To be clear, I think that sometimes the problem is at least partly terminological. The evidentialist can and does often say that we can have what used to be called "moral certainty"--that is, that my belief that Jesus rose from the dead can be overwhelmingly strongly justified. After all, I don't have absolute, Cartesian certainty that I had a cup of coffee for breakfast this morning or that the sun will rise tomorrow. That doesn't make these things uncertain in some invidious sense--that is, it does not make them shaky. But such assurances are usually not enough for the advocates of "absolute certainty," who think that we are somehow short-changing ourselves as Christians by not declaring ourselves to have absolute certainty.

In a related vein, I was asked recently about the alleged problem that, on an evidential view, some Christians are not in fact well-justified in their Christian faith. I find the objection puzzling. Can I simply make it the case that all Christians are well-justified in their Christian belief by declaring it to be so? That is a kind of epistemic magical thinking. You don't make people well-justified by adopting a gerrymandered theory that says that they are all well-justified! Again, just as Christian Science doesn't make evil an illusion by declaring it to be an illusion, one cannot make people's lack of good justification for the Christianity they hold disappear by declaring that deficiency to be an illusion. I cannot make fideism into rational belief by waving a magic wand over it and declaring it to be a Good Thing.

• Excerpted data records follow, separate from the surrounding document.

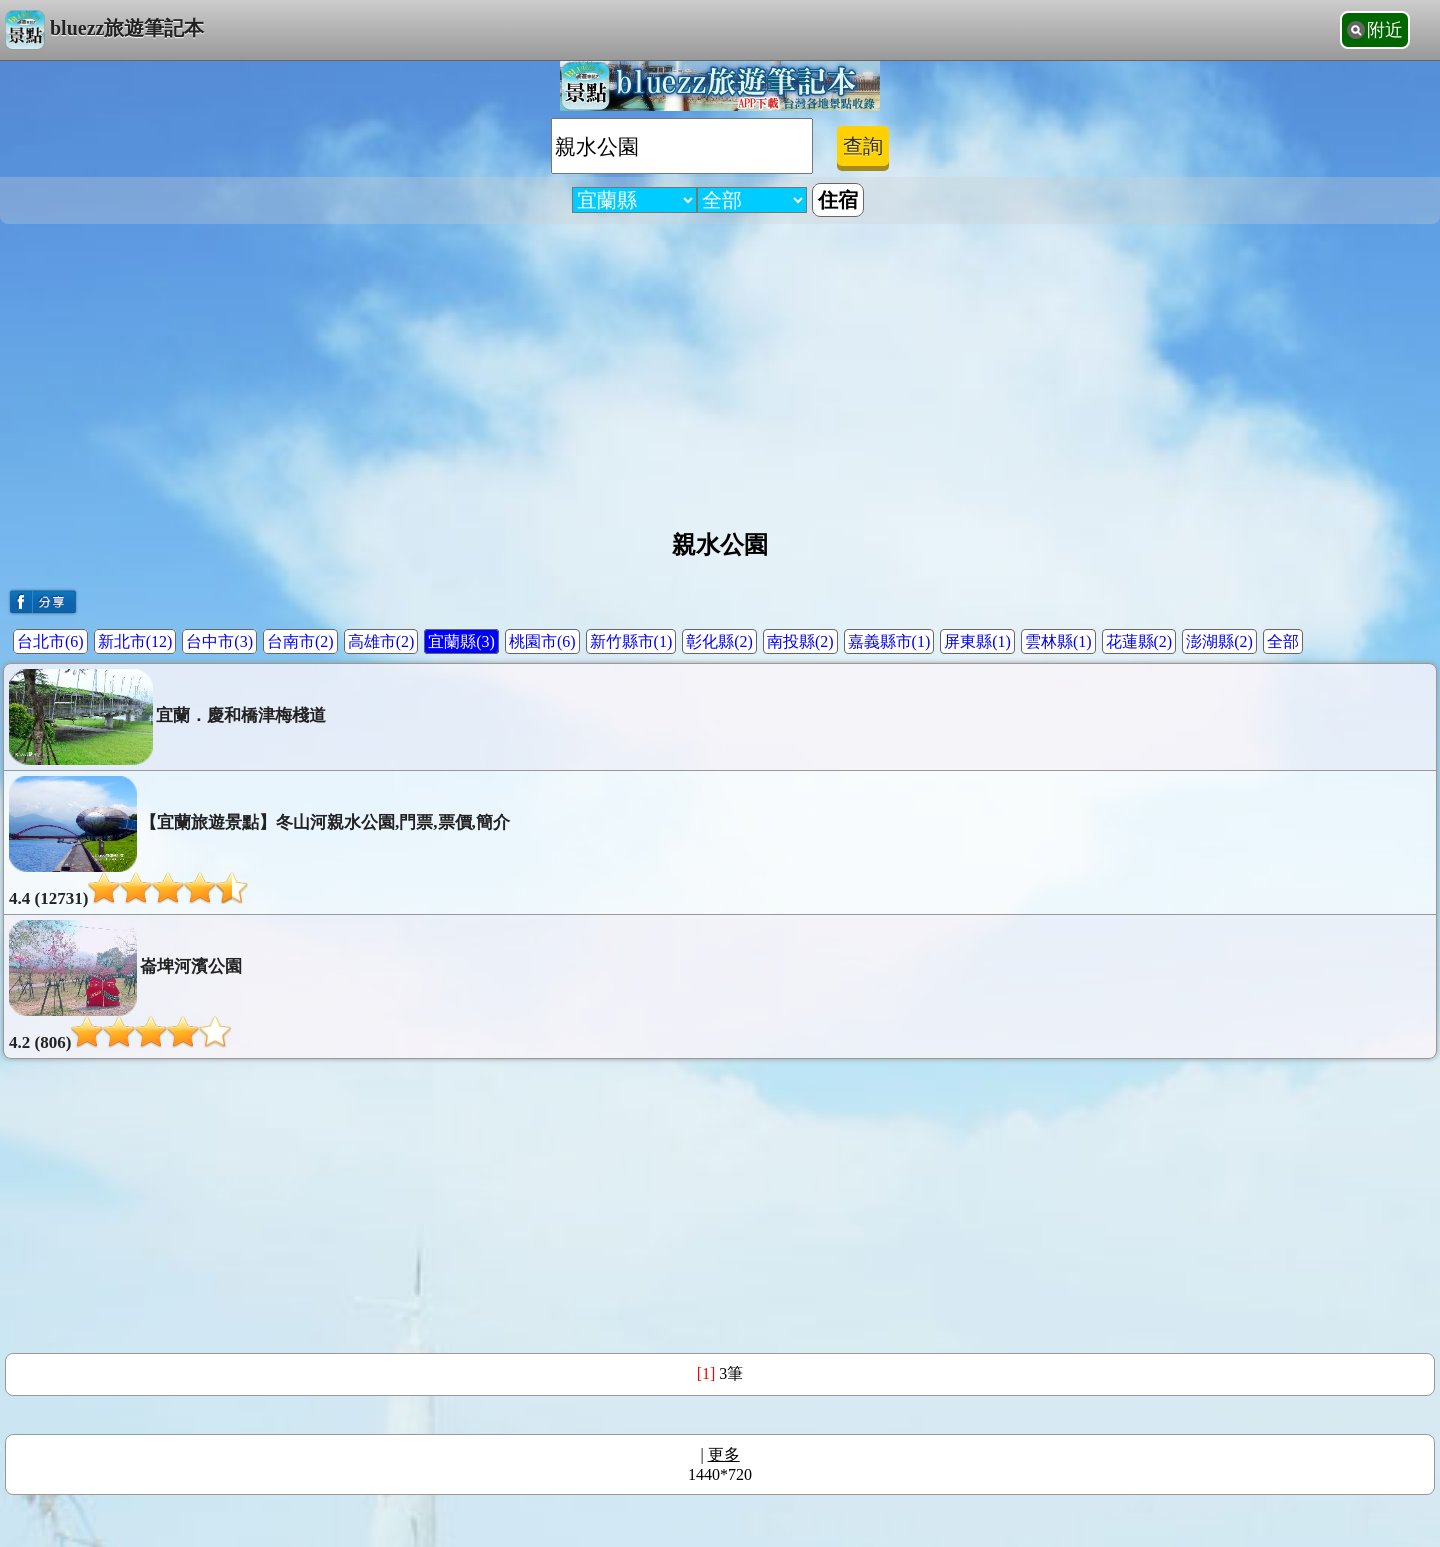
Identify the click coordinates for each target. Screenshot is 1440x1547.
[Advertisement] (720, 369)
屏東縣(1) (977, 641)
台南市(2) (300, 641)
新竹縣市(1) (631, 641)
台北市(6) (50, 641)
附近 (1385, 30)
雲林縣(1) (1058, 641)
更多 (724, 1454)
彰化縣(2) (719, 641)
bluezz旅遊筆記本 (104, 30)
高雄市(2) (381, 641)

To a large extent, Christians' lack of good reasons for Christianity is a result of contingency. (So is non-Christians' lack of good reasons, for that matter.) They haven't happened to come across the people or the books or the websites that tell them about the good evidence for Christianity. Sometimes they've been taught wrong, taught to base their belief on private experience or blind faith. To use somewhat more Catholic terminology, their "formation" has been defective. That isn't their fault, but it is a tragedy, and declaring it to be no problem doesn't make it no problem. It's entirely possible to have a shaky basis for your Christian faith, not because the evidence available is shaky (see previous paragraph), but because you haven't happened to be told the evidence.

One final note. We must not confuse epistemic justification with theological justification. The evidentialist who deplores the widespread fideism and lack of information in the church today is not saying that all these people are going to hell even though they think they are going to heaven. God doesn't say, "You can't be saved if you don't have a good argument for believing in me." God, in His infinite humility, accepts the saving faith of people who, through bad teaching, think that He has given them far less evidence than He has really given.

Unfortunately, people do far too often deconvert from Christianity when their faith is not well-grounded in fact. This is even more likely now in the age of the Internet, nor are the young the only ones who are vulnerable. So if you have any worries or doubts about the ultimate salvation of the man who changes from being a self-styled Bible-believing Christian to being an outspoken atheist, you should be concerned about evidences. This, however, is not because God doesn't allow people to go to heaven if they believe in Him on the basis of insufficient evidence.